Algumas dessas coisas são difíceis de cumprir. Outras são dificílimas até mesmo para nossas mentes humanas captar. Mas, com o conhecimento do Reino dos Céus e a vida espiritual, elas se tornam claras e são interpretadas literalmente, mesmo que às vezes com o uso de metáforas.

Como exemplos de parábolas, São Simeão fala da fé enquanto grão de mostarda (Lucas 13:31), ou do Reino dos Céus enquanto pérola de grande valor (Mateus 13:45), ou fermento (Mateus 13:33). Continua São Simeão:

"Portanto, reflitam, eu vos imploro, sobre a grandeza da sabedoria de Deus, que por meio de tais exemplos sensoriais, aparentemente rasteiros, pinta para nós como um artista que esboça em nossa mente aquilo que é impensável e inacessível. Ele age assim para que os descrentes permaneçam cegos, desprovidos de conhecimento das boas coisas do céu, pois se tornaram indignos em função de sua descrença; e para que os crentes, por outro lado, ao ouvirem e receberem com fé a mensagem da parábola, possam enxergar a verdade e conhecer limpidamente a realidade nas coisas que são mostradas pelas parábolas, pois as parábolas são as imagens das coisas espirituais" (Homilia 53).

São Simeão também ensina que, além do que é dito abertamente, as epístolas dos Apóstolos contêm muitas coisas ocultas.
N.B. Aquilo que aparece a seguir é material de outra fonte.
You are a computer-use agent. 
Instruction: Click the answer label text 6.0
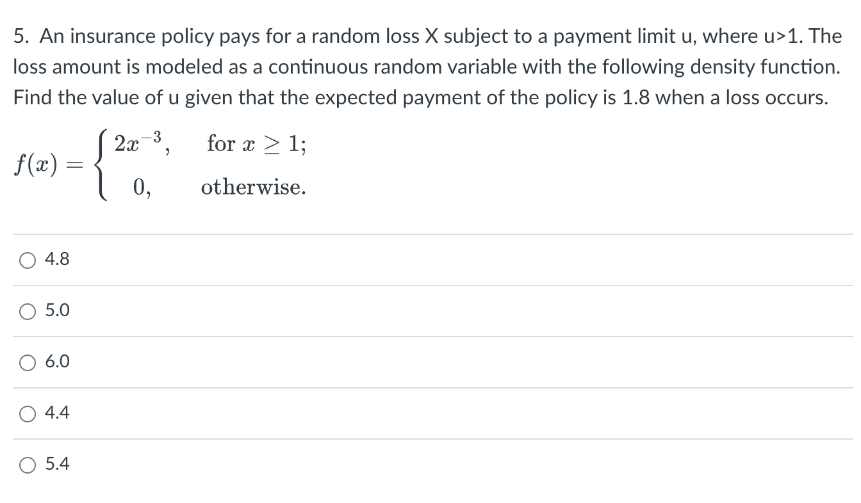point(56,362)
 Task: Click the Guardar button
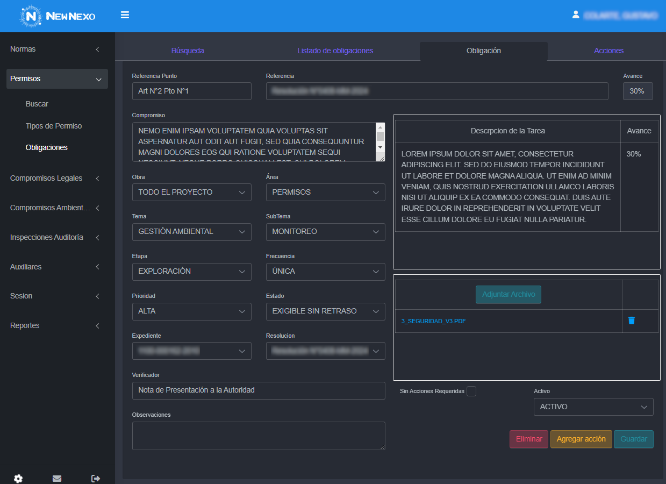[633, 439]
Há casos estreitamente relacionados com essa questão dos significados místicos vs. literais, nos quais objetos materiais são citados para que nossas mentes se elevem às realidades espirituais. Isso não quer dizer que devemos ficar procurando símbolos nas Escrituras, como se tudo ali tivesse um significado a mais; é uma questão de elevar-nos a um nível espiritual onde possamos começar a entender a realidade espiritual da qual os autores inspirados freqüentemente versavam. Assim, quando David diz, Soltaste as minhas ataduras (Salmos 115:16), ele não se refere apenas às ataduras físicas, mas trata-se de um símbolo para o livramento da corrupção e da morte. Este é o sentido místico. Mas ele não está usando a imagem mundana das "ataduras" somente para expressar o sentido místico, a ausência de corrupção ou a imortalidade; ele também versa, ao mesmo tempo, de um segundo nível de significado, usando a imagem física enquanto oportunidade para expressar a verdade espiritual da libertação da corrupção. Se já conhecemos o ensinamento cristão sobre a queda de Adão, a corrupção do mundo e nossa redenção por Jesus Cristo, e se já estamos lutando para elevar-nos a esse nível espiritual, não necessitamos de comentários que nos expliquem as palavras, isto é, os Santos Padres até nos ajudariam, mas não precisaríamos de um comentário deles simplesmente para nos informar que "x=y". As próprias palavras expressam esse sentido espiritual. Qualquer um que leia e reze com os Salmos já experimentou isso. Especialmente em tempos de aflição, as palavras dos Salmos adquirem um novo e mais profundo significado; descobrimos que as coisas físicas referem-se a nossas aflições e depressões, e a nossa necessidade de receber libertação de Cristo.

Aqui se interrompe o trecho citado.